## TASK REQUIREMENTS
Though the records contain pictures, copy none of them; repeat exactly the lines from the one with "Instruction: Open the Chart Wizard" to the end.

(Dataset entries)
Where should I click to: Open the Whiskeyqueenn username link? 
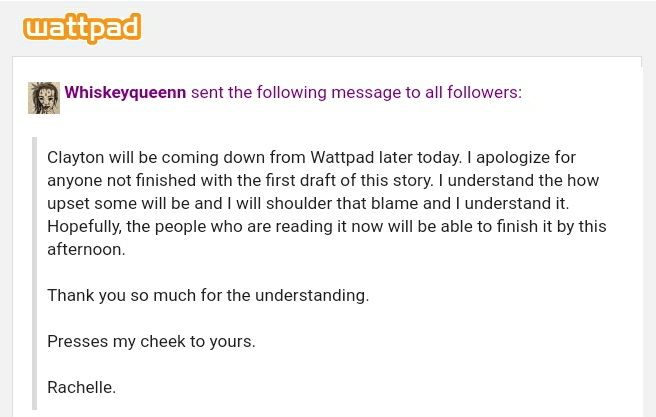pos(126,92)
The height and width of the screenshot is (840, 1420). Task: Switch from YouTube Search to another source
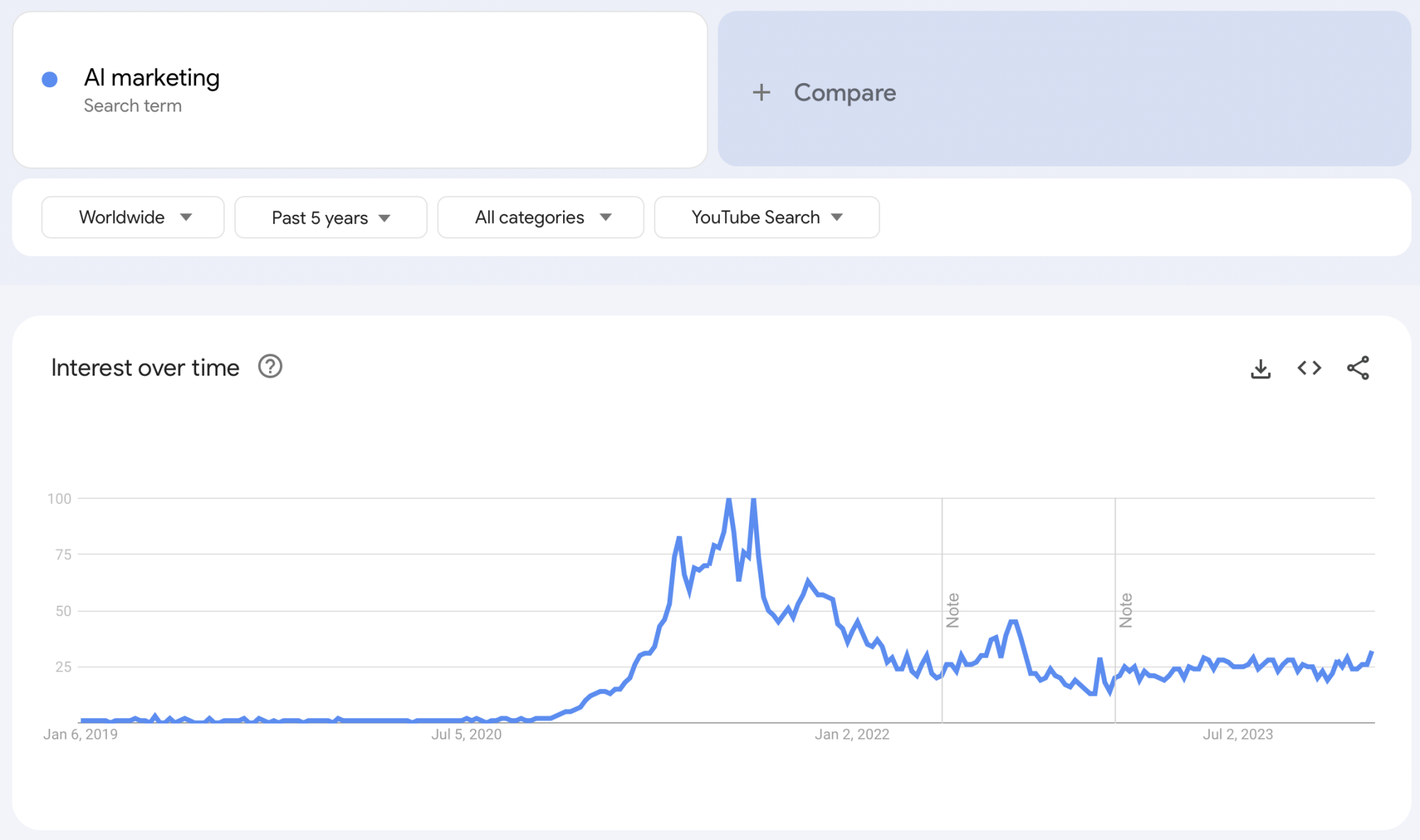tap(765, 217)
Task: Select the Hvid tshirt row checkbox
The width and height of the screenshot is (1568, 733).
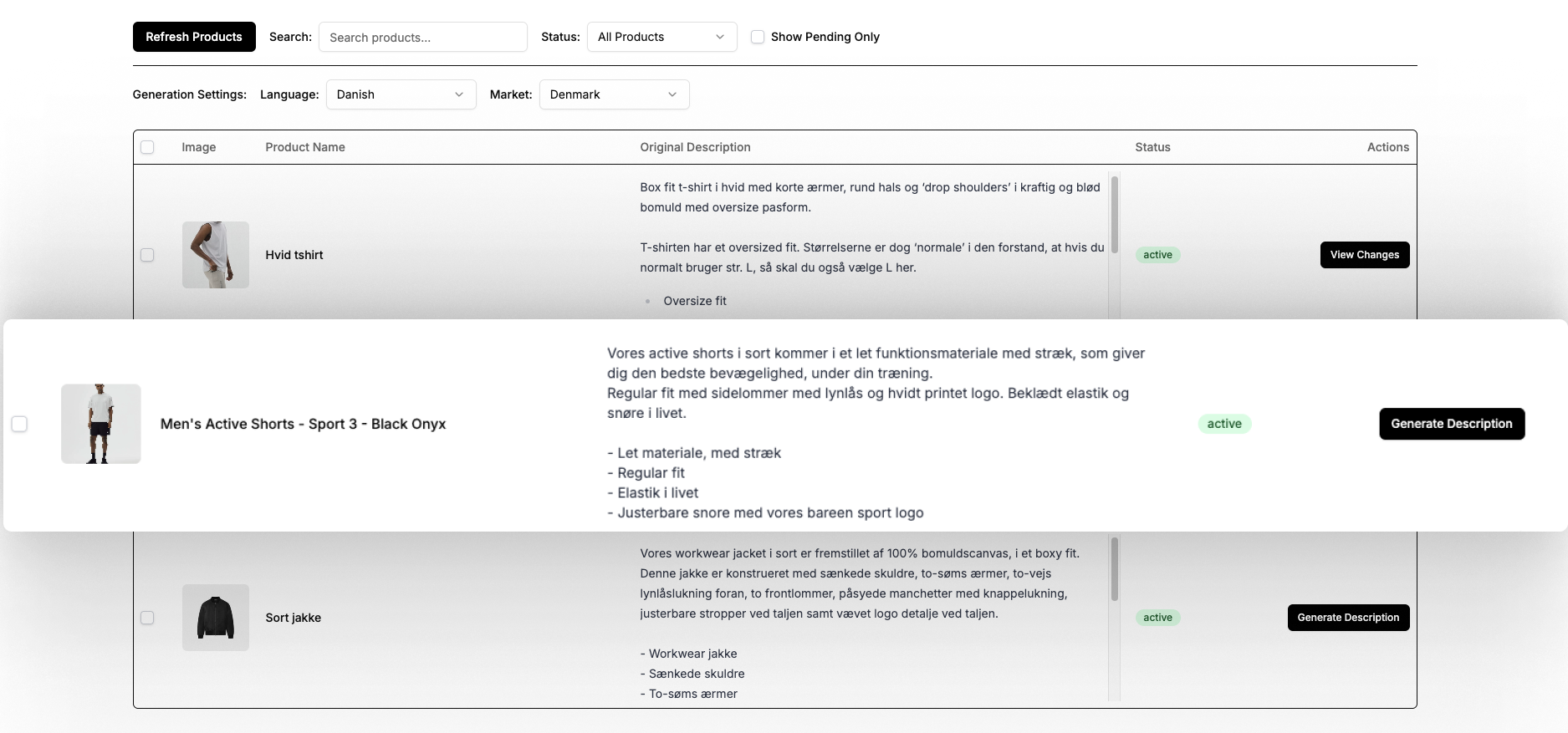Action: click(147, 255)
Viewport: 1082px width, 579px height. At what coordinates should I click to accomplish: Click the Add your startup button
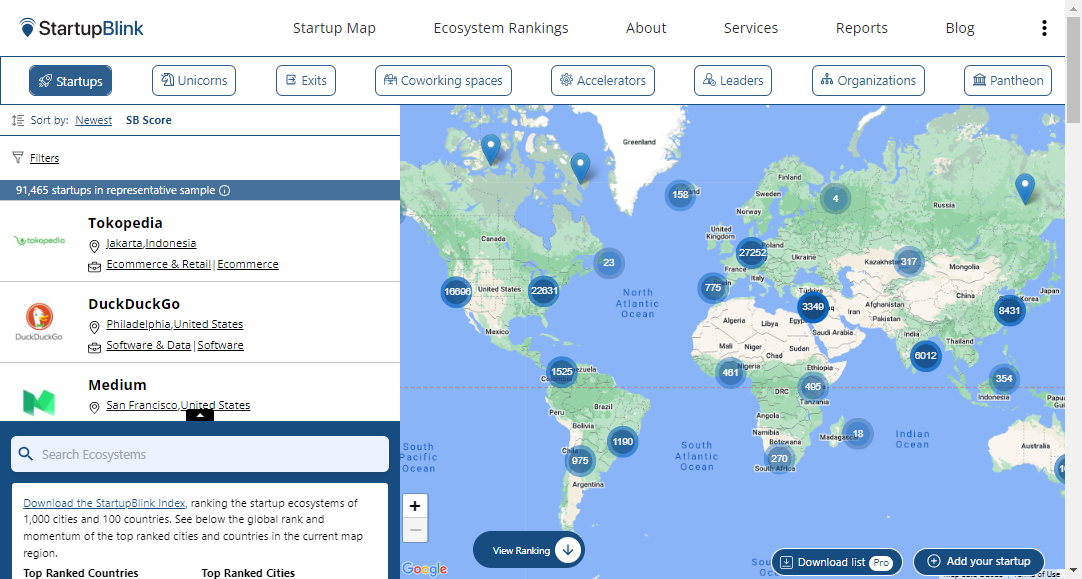click(x=978, y=562)
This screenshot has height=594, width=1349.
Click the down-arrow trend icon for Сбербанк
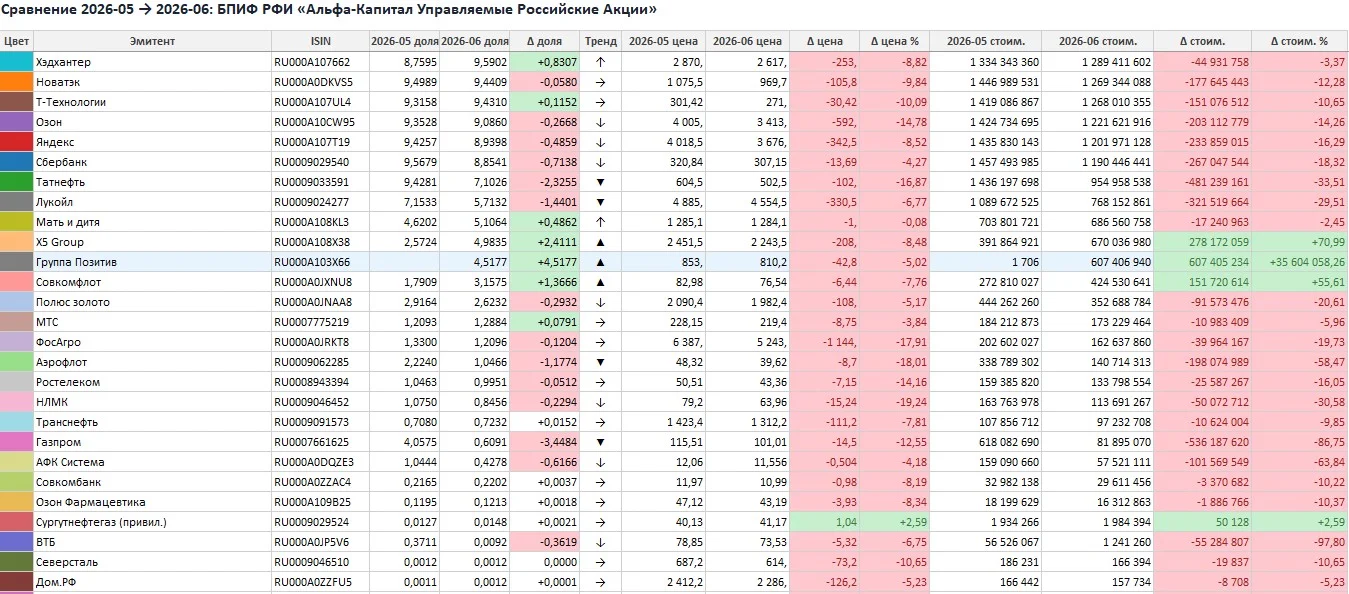pos(601,162)
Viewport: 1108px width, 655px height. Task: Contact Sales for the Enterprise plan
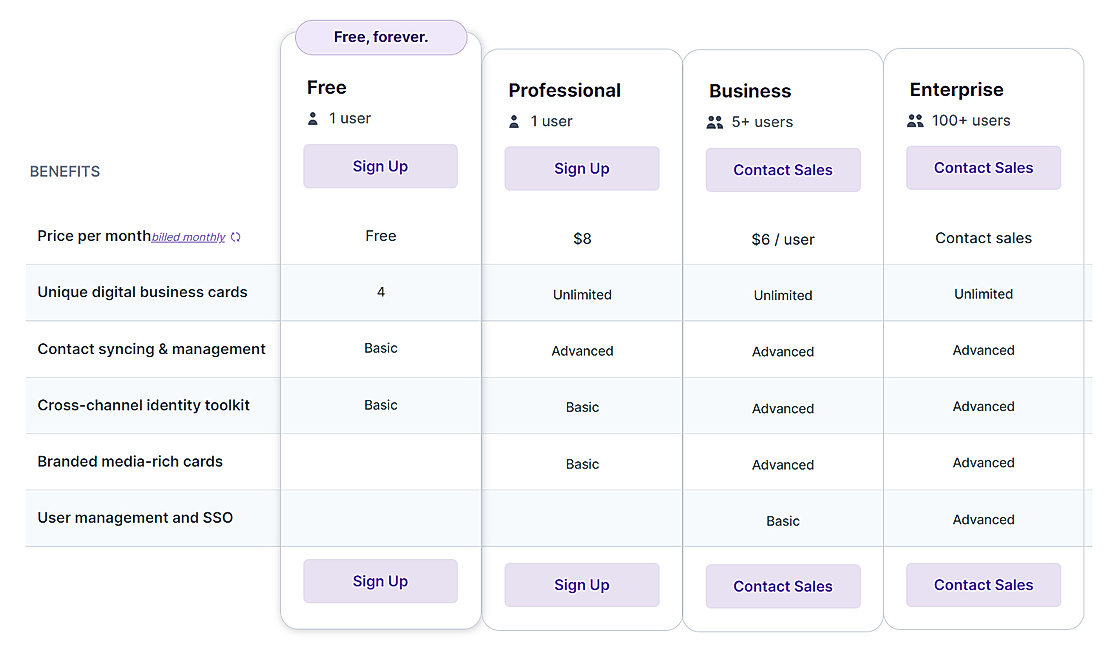coord(983,167)
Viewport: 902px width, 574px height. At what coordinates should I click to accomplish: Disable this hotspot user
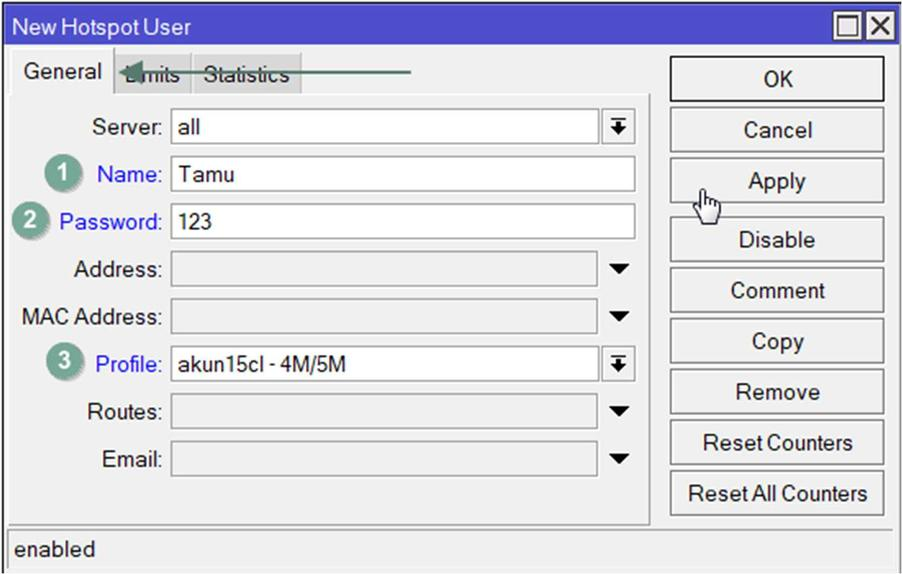pyautogui.click(x=776, y=240)
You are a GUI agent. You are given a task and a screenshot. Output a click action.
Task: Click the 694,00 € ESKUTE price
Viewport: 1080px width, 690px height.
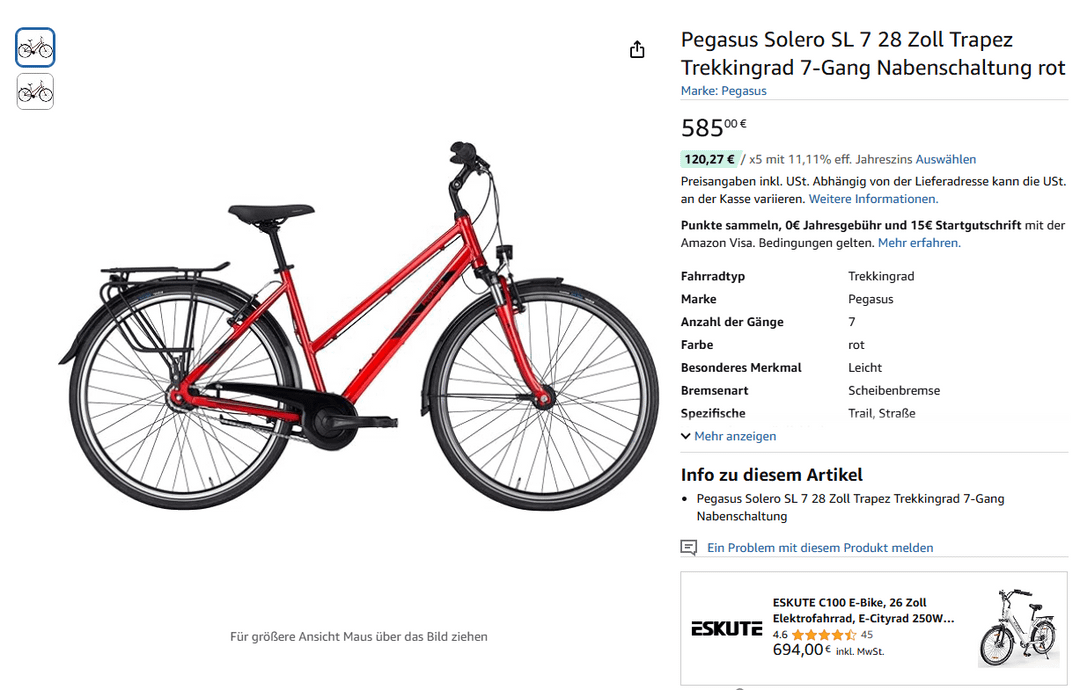click(802, 650)
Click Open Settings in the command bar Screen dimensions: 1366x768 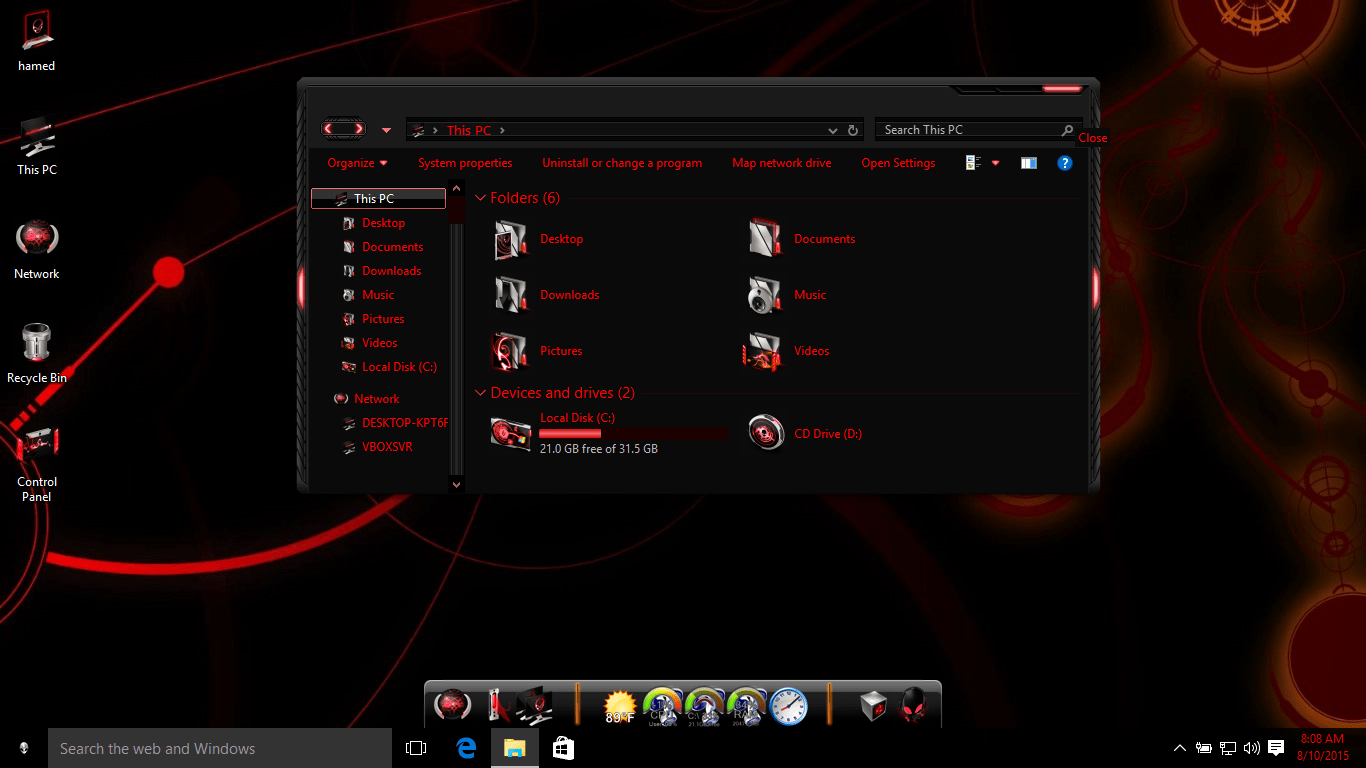pyautogui.click(x=897, y=163)
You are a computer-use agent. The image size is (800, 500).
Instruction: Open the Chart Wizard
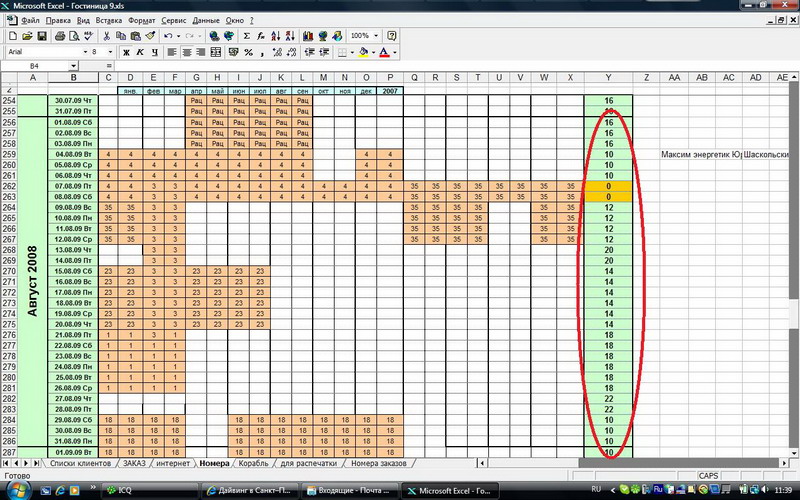coord(307,36)
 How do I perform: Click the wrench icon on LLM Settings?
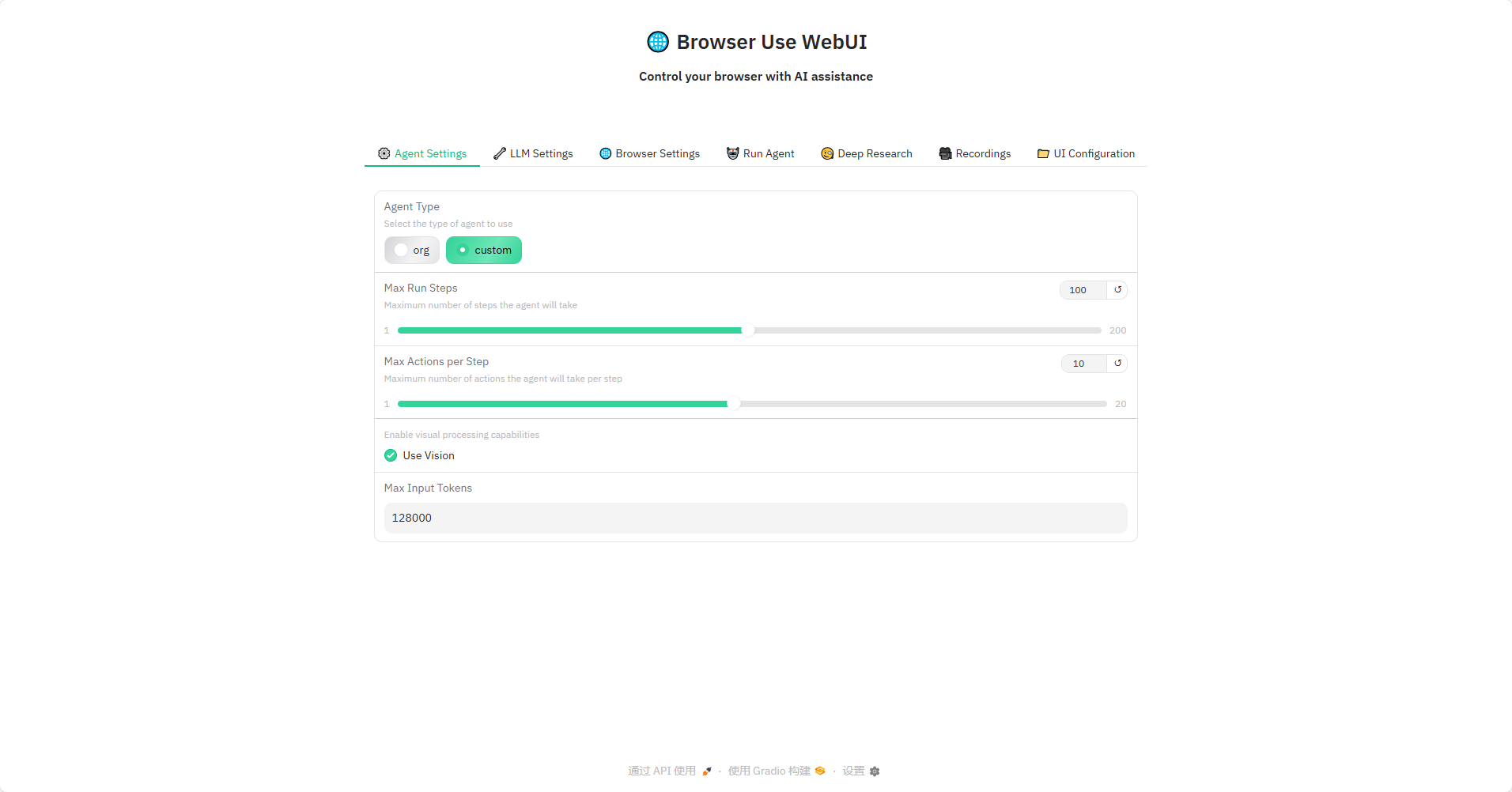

## SOLUTION
Instruction: Open the Chart Wizard
coord(307,36)
 How do I perform: Click the wrench icon on LLM Settings?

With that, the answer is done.